Point Dume giveth and Point Dume taketh away.
I stood there panting, soaked and sandy, staring sunglass-less at the bright ocean. I had to laugh.
A feeling gripped me, I cannot leave here.
The second morning, I again went down to the beach early. It was overcast, but warm.
I did yoga out by the Point. As I practiced, I spent a long time developing language for the postures and concepts I wanted to explore with the women that day, finding ways to give deeper and more precise instruction.
Honestly, I didn’t feel good about the way I’d taught the day before. Didn’t feel like I’d communicated well, or even sounded like I knew what the hell I was doing.
As I practiced on the beach that morning, I asked myself, in these words, “Why am I fighting the failure demon so hard right now?”
That afternoon, after yoga, we all gathered together for a long gab session. One of the members of the group, who is very intuitive, helped guide the discussion by asking evocative questions and offering the kind of wisdom that feels when you hear it like it should have been obvious all along.
As we sat there I found myself becoming very introverted and quiet and not wanting to participate. In truth, I was feeling kind of pissy and closed off.
Now, believe me, I know I had not one thing to be pissed off about in that moment. Only 6 weeks after I left beloved Topanga, here I was, back at the ocean, at my favorite beach in the world, with these fantastic women who will now be eternal friends, leading yoga for creative types and mothers which is the perfect nexus for me, my sweet spot as a teacher, hunkered down together with wine or coffee, under plush blankets in a room made of windows, watching a gorgeous storm gather out over the pacific.
What is wrong with me? I wondered. Why do I have this knot in my stomach?
Because I’m a fraud, I thought. I have nothing figured out. I never finish anything. I’m the slowest worker, the latest bloomer. I have so many projects, whole genres, in various stages of development. I’m a Jill of all trades master of none. I never make much money. I’m in my early 40s and still don’t have a proper career. I have a great life in New York, and yet I’m so restless. All I can think about is being out here again, but I’m scared to leave my home of 20 years. Being a New Yorker is the only thing that makes me even a little cool.
These thoughtful women were opening their hearts and lives and secrets to each other, and I wanted to be a part of the conversation but I felt like I couldn’t say these things and still be taken seriously.
How can I admit that the very thing I’ve been teaching them – the mantra “I am exactly where I need to be” -- while I believe it to be True, isn’t working for me right now? That in fact, both in a literal, physical sense and a creative one I didn’t feel at all that, at 43, I am where I should be?
Dare I confess this?
The woman leading the group turned to me, suddenly, directly and said, “Jenny. Yes. I don’t know what this means exactly, but just… Yes.”

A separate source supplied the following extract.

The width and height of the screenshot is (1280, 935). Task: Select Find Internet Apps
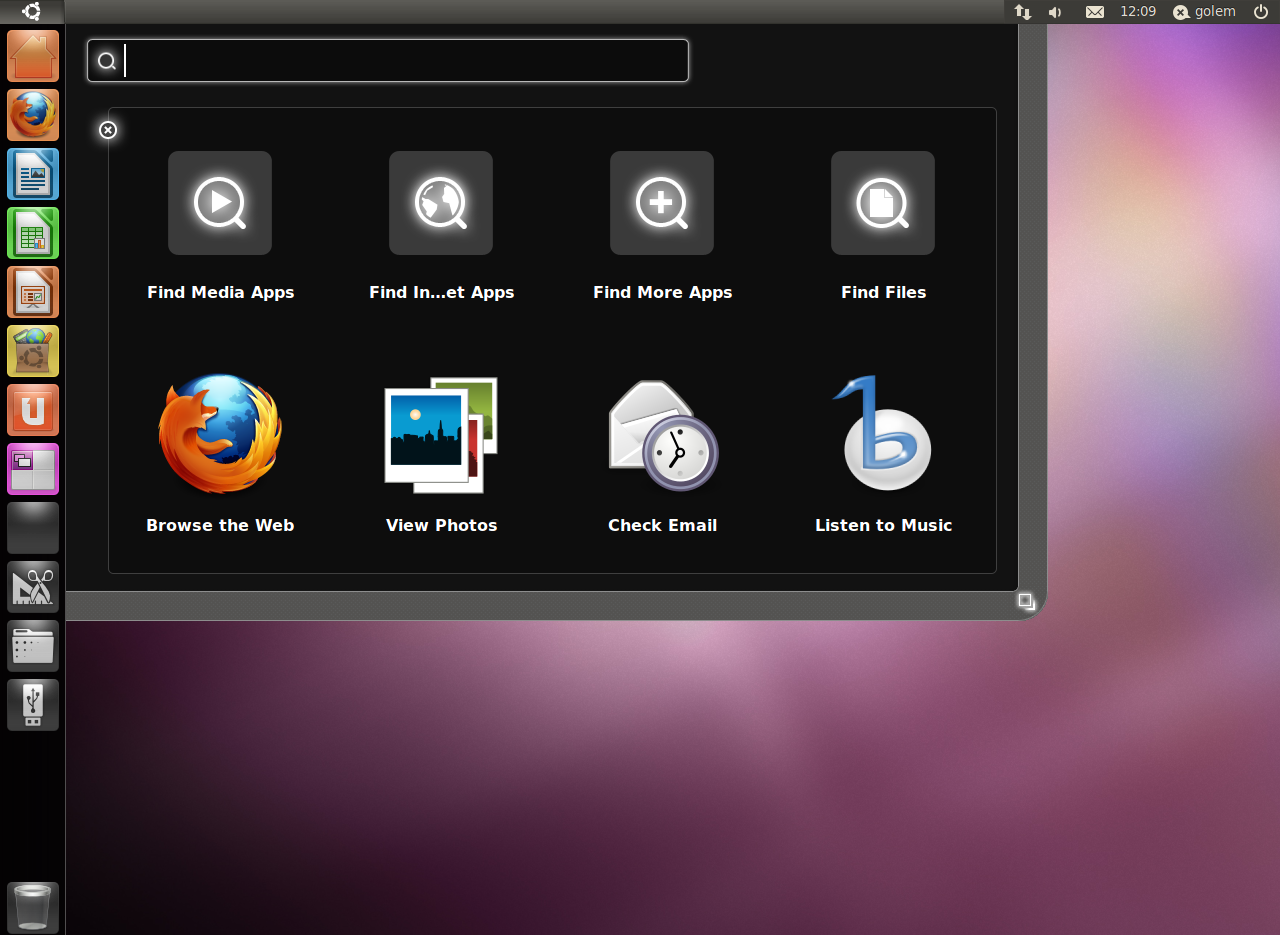coord(441,203)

I was startled. “Well, I guess it means I should say what I’m thinking, which is that… I’m full of shit. None of what I'm teaching feels true to me. Not only am I not exactly where I need to be, I don’t know where I am, and I think I may be… nowhere.” My face burned.

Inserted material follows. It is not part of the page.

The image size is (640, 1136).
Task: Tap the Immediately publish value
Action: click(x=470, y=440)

“You have let go of your demons of failure,” she said.
Just like that.
Then one of the women in the group, a dear friend, remarked that she felt like sometimes I hold things a little too tightly, that maybe I have to not be such a "perfectionist" – (I hate that word, because it’s usually just an insufferable humblebrag – so lets just say, I need to stop obsessing over details…) and be more willing to just put things out there and start the flow.
“You don’t understand,” I lashed out. “I’m not afraid to fail, I’m afraid I have failed. At almost everything I set out to do. I’m overwhelmed and scattered all the time. Nothing ever really seems to take hold, make demonstrable progress, find success, whatever than means. Every new project is exciting at first and pretty soon just feels like one more thing.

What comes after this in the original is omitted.